From Jim Davis, Founder of Veterans-for-Change:
“The DoD announced the deaths of the following soldiers who were supporting OEF. Marine Sgt. Daniel D. Gurr, 21, of Vernal, Utah, died Aug. 5 while
conducting combat operations in Helmand province, Afghanistan. He was assigned to the 3rd Reconnaissance Battalion, 3rd Marine Division, II Marine
Expeditionary Force (Forward), Okinawa, Japan. Army Spc. Jinsu Lee, 34, of Chatsworth, Calif. died Aug. 5, in Kunar province, Afghanistan. He was assigned to the 2nd Battalion, 27th Infantry Regiment, 3rd Brigade Combat Team, 25th Infantry Division, Schofield Barracks, Hawaii. Army Spc. Mark J.
Downer, 23, of Warner Robins, Ga. died Aug. 5, in Kandahar province,
Afghanistan, of injuries sustained when enemy forces attacked his unit with a
rocket-propelled grenade. He was assigned to the 1st Battalion, 32nd Infantry
Regiment, 3rd Brigade Combat Team, 10th Mountain Division, Fort Drum, N.Y. Marine Sgt. Daniel J. Patron, 26, of Canton, Ohio, died Aug. 6 while conducting combat operations in Helmand province, Afghanistan. He was assigned to 8th Engineer Support Battalion, 2nd Marine Logistics Group, II Marine Expeditionary Force, Camp Lejeune, N.C. Rest in peace, and thank you for a job well done! Please keep these families in your prayers during this their time of need and comfort!”
Normally, the Navy Seals are a classified group of our military; however, these are not normal times. Below, I have listed a few of their names, according to http://www.thestar.com/news/world/article/1036327–profiles-in-courage-a-look-at-some-of-the-seals-who-died.
The article is worthy of reading, but please have tissues nearby.
- Michael Strange, Philadelphia, PA, on his third tour of duty in Afghanistan.
- Kevin Houston, carried an American flag under his body armor, with exception of this date. On his fourth tour of duty, recipient of a Purple Heart and two Bronze Stars.
- Patrick Hamburger, Grand Island, Nebraska – only in Afghanistan for less than two weeks. Had future plans to propose marriage to his girlfriend.
- Aaron Carson Vaughn, deeply religious, joined the Seals after boot camp.

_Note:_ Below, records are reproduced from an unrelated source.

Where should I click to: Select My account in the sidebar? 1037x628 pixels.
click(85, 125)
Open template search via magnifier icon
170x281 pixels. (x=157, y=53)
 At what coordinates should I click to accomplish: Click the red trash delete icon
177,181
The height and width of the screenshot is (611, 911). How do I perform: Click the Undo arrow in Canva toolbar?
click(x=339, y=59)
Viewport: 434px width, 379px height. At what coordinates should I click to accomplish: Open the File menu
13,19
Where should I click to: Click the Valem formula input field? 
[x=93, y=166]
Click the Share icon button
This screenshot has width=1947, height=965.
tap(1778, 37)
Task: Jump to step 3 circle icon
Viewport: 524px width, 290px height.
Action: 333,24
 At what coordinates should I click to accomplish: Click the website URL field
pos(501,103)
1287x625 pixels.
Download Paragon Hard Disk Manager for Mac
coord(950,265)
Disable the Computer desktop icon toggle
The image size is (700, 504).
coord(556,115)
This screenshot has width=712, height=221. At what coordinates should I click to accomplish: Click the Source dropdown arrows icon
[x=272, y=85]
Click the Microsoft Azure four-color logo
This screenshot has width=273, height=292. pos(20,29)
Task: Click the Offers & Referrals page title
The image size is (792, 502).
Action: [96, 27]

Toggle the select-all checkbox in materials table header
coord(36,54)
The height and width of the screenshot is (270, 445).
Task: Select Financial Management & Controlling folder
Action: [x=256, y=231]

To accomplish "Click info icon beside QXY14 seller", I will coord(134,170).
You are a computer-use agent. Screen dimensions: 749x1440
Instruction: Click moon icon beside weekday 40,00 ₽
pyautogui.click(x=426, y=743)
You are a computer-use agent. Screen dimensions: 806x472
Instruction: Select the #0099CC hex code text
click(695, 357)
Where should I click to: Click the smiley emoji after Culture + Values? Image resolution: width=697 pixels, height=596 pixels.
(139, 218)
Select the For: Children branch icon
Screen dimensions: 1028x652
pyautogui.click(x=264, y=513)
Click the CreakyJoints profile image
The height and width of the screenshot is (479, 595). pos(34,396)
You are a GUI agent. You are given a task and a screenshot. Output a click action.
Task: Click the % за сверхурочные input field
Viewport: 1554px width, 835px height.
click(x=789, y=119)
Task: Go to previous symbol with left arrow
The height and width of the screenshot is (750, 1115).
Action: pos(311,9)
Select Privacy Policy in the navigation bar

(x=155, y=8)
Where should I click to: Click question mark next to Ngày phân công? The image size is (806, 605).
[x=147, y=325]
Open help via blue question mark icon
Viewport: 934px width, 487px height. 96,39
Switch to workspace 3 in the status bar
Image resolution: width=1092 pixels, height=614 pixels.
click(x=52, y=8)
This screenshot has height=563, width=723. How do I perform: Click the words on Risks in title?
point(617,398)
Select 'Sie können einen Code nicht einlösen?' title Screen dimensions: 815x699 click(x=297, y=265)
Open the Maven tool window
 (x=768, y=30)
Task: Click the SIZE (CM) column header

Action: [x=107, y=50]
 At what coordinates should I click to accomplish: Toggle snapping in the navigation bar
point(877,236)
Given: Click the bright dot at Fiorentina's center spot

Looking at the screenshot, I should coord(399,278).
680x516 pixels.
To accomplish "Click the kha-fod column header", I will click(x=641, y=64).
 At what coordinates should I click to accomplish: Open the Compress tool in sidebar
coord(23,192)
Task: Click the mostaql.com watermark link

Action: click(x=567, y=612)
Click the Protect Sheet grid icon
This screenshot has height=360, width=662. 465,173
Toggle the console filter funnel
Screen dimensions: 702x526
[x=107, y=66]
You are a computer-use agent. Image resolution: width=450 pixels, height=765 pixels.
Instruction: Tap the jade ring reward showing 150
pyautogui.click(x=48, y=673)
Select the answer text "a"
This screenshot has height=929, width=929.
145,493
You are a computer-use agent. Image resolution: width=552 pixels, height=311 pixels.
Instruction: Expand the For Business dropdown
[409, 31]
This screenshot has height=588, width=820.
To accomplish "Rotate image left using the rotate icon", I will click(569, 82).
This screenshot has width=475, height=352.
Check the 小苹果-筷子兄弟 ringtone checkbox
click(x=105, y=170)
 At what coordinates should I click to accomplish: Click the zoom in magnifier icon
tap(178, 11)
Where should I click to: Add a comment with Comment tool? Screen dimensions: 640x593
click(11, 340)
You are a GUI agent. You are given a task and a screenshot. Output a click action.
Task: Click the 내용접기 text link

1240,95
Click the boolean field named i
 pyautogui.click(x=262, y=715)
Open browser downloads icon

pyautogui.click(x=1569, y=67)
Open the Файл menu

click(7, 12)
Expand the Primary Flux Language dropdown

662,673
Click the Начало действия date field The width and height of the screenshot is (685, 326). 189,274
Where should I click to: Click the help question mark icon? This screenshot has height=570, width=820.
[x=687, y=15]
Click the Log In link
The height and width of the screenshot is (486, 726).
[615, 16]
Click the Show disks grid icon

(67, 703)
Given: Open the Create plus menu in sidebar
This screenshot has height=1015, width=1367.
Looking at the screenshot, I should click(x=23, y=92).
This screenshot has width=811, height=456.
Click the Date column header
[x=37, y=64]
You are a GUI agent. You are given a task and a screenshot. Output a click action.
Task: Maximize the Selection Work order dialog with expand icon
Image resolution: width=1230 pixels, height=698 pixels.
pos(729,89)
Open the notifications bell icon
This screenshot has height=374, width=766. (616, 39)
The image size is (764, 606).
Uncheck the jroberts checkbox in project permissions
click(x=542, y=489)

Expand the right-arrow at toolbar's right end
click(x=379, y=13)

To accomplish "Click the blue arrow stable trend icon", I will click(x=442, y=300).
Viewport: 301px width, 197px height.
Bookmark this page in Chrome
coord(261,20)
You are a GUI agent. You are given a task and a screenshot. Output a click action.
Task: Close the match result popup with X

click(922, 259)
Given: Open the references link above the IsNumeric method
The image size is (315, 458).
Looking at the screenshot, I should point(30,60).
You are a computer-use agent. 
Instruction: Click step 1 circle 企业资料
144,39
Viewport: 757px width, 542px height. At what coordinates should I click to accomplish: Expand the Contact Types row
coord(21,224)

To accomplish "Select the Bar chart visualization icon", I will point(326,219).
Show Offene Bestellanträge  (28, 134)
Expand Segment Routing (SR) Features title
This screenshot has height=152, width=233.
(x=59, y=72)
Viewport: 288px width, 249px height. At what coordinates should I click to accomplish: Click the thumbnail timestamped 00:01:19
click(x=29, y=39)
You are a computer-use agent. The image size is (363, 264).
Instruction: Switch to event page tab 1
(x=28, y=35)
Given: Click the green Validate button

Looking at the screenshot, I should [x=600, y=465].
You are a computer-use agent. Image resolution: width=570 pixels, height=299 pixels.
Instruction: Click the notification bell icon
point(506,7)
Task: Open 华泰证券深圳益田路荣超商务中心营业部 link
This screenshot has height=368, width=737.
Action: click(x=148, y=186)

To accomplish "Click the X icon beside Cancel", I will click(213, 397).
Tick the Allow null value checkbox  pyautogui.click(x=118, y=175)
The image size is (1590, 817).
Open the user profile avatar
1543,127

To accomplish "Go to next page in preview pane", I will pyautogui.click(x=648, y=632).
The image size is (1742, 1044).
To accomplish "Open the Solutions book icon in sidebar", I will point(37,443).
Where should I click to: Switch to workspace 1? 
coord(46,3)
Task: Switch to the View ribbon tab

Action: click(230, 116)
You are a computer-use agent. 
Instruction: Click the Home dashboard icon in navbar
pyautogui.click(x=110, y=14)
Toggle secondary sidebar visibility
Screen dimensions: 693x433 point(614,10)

- Kraig Vickers, Hawaii, father of three, wife is expecting their fourth child.
- John Tumilson, Rockford, Iowa
- Matt Mills, father of three, served missions in Iraq and Afghanistan. His grandfather served with the Marines after Pearl Harbor.
- Jason Workman, Blanding, Utah.
- John W. Brown, Little Rock, Arkansas, a paramedic. His mother called him “Rambo with an attitude.”
- Brian Bill, Stamford, Connecticut, desired to become an astronaut after his military service.
- Matthew Mason, Kansas City – refused to allow an arm injury stop him from serving with the Seals. After losing part of his left arm, he returned to his Seal unit. Father of two toddlers.
Every loss of a soldier leaves a hole in the hearts of the loved ones; it is tragic when so many lives are lost in one battle. As the news reports continue, the five stages of grief leave this editor asking why. Will we ever accomplish the missions we must to end terrorism and war? Perhaps only a Veteran can answer that question, but the grief I feel for all the losses in August, 2011, along with the additional lives we have lost previously in Iraq and Afghanistan and in other wars leaves me with such grief that I truly cannot express. My prayers are with all of our soldiers, past, present and future. We pay an extraordinary emotional price to have freedom in America.